From left to right is obvious by the definition, from right to left requires a little easy two-line proof.

Note that in the proof one says that ##T## is ##\mathbb{C}## linear if and only if ##T(iv) = iT(v)## for all ##v\in V## since it was already established that ##T## was ##\mathbb{R}##-linear.

Thanks for the post and the hint ...

We are considering ##F \ : \ \mathbb{C}^n \to \mathbb{C}^n## where ##F = f_n^{ -1 } \circ R_B \circ f_n## ...

We know that ##F## is ##\mathbb{R}##-linear ... that is ...

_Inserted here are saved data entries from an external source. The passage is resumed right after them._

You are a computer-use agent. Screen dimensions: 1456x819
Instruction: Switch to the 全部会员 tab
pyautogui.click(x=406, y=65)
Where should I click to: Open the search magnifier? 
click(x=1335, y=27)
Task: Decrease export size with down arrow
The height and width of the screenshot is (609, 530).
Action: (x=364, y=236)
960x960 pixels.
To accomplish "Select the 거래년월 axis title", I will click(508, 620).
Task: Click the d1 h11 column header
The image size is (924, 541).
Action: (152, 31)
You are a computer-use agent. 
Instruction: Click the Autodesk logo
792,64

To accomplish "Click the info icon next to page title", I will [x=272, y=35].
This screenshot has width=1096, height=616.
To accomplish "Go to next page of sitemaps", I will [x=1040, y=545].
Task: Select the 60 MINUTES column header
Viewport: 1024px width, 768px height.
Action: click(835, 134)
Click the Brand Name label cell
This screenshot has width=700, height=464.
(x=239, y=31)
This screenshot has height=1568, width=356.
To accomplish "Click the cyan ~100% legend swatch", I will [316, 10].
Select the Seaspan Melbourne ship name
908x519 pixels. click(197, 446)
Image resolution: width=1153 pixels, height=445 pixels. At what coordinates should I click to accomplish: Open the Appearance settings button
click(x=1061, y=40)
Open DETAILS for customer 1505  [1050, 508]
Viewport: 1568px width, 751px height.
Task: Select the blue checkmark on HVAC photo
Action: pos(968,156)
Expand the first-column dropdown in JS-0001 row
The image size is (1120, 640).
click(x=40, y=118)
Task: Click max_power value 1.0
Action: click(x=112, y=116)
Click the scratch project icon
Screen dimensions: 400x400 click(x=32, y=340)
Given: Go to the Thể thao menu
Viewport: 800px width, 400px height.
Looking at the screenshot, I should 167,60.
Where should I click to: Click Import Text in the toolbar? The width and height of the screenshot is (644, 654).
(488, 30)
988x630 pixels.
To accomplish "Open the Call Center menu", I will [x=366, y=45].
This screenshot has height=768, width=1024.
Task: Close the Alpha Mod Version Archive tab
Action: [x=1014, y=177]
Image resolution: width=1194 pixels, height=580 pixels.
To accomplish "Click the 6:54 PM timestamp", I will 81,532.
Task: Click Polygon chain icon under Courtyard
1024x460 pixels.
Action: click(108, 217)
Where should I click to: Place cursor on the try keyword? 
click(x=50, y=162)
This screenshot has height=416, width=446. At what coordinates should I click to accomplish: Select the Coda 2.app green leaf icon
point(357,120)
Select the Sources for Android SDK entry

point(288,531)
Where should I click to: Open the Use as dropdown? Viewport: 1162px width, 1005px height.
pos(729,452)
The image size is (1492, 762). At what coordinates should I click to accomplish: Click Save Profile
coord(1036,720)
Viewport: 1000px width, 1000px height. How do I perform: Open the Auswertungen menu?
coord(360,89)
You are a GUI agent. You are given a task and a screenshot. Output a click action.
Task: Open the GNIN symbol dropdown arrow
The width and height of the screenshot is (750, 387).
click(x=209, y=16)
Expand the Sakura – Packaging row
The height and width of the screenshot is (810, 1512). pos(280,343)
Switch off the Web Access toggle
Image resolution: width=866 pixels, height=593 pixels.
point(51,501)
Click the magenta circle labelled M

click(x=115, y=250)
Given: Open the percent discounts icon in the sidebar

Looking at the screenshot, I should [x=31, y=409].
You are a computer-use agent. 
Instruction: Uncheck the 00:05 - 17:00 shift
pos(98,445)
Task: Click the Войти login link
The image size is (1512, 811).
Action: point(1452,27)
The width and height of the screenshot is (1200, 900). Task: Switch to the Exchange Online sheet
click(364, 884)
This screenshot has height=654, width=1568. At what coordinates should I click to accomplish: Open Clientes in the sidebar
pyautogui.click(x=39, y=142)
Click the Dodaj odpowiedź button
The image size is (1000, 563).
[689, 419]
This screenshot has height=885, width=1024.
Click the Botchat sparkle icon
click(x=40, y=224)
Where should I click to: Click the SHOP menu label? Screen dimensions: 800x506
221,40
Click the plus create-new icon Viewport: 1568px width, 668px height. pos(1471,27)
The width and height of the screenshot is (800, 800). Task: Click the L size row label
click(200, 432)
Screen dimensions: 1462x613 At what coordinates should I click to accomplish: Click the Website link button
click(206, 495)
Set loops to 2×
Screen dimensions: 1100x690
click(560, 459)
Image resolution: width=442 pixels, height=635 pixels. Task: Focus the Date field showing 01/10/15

##F(X + Y) = F(X) + F(Y)## for all ##X, Y \in \mathbb{C}^n## ... ... ... ... ... (1)

... and ...

##F(rX) = r F(X)## for all ##X \in \mathbb{C}^n## and ##r \in \mathbb{R}## ... ... ... ... ... (2)

We have to prove that ##F## is ##\mathbb{C}##-linear ... ...

... that is ...

##F(X + Y) = F(X) + F(Y)## for all ##X, Y \in \mathbb{C}^n## ...

... which holds from the ##\mathbb{R}##-linear case ...

and ...

##F(cX) = cF(X)## for all ##X \in \mathbb{C}^n## and ##c \in \mathbb{C}## ... ... ... ... ... (3)

So ... essentially we have to prove (3) ...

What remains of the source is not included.